# WORK ORDER
Please give again every entry exactly as it appears, setting aside the pictures.

# MATERIAL FOR THIS EXERCISE

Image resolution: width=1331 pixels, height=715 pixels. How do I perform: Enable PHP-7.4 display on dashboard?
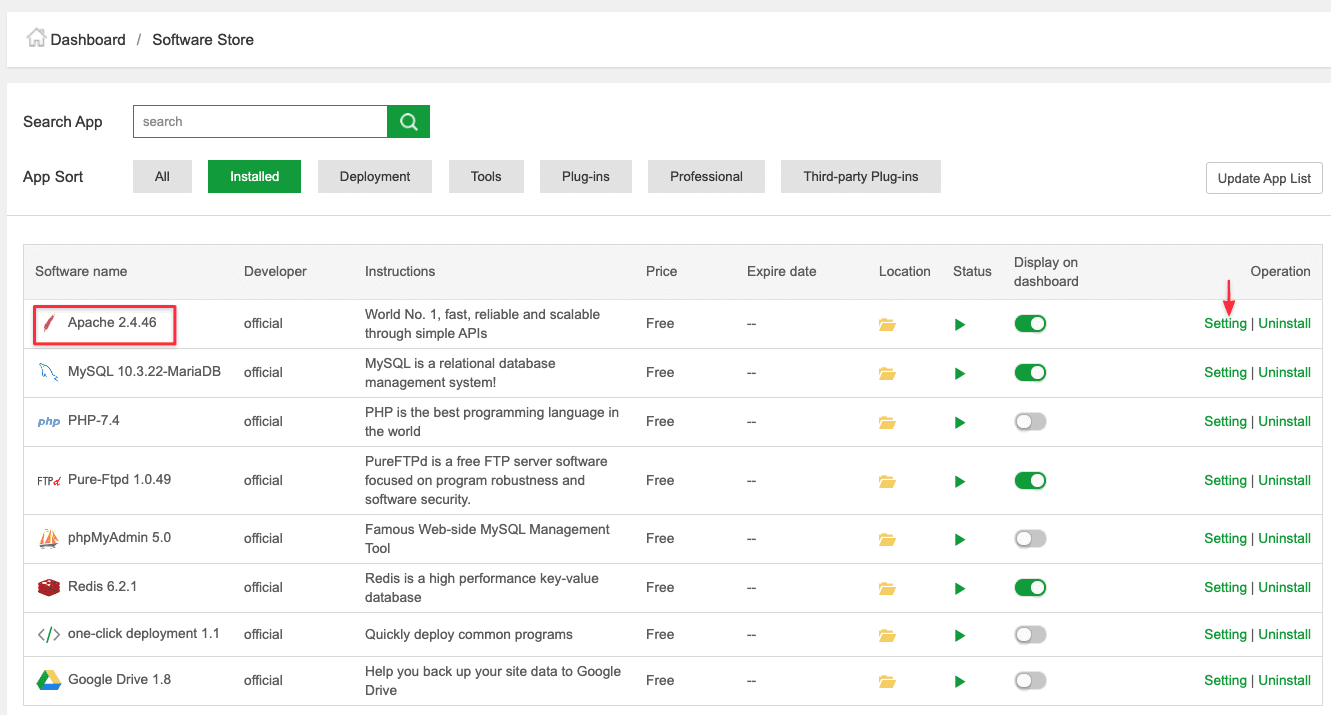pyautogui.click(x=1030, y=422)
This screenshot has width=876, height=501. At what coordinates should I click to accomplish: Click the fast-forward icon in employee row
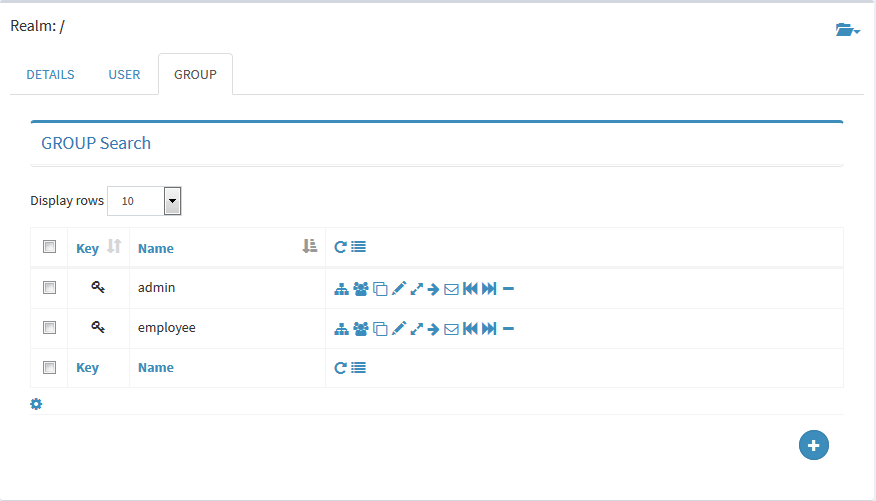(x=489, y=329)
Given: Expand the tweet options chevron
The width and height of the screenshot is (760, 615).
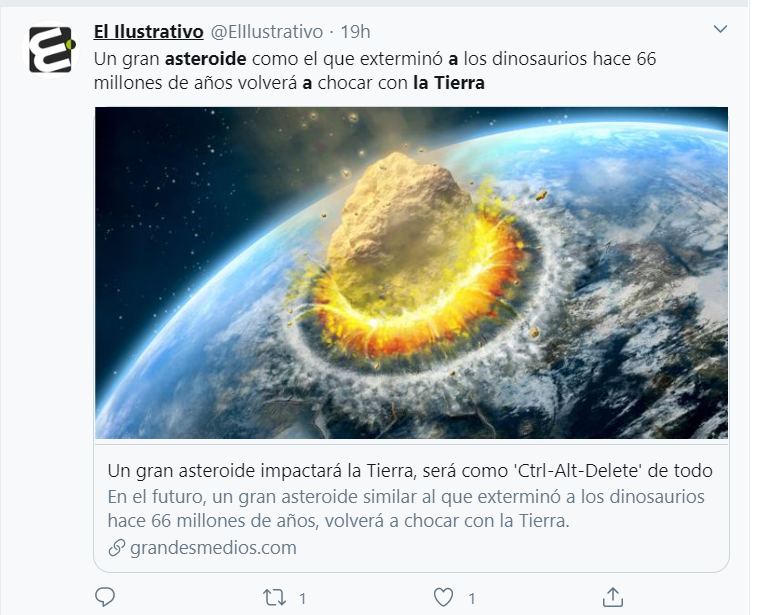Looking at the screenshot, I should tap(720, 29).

# FINAL ANSWER
Image resolution: width=1331 pixels, height=715 pixels. How do I perform: Enable PHP-7.4 display on dashboard?
pyautogui.click(x=1030, y=422)
This screenshot has width=876, height=501. At what coordinates should I click to accomplish: Click the fast-forward icon in employee row
(x=489, y=329)
Given: Expand the tweet options chevron
The width and height of the screenshot is (760, 615).
Looking at the screenshot, I should tap(720, 29).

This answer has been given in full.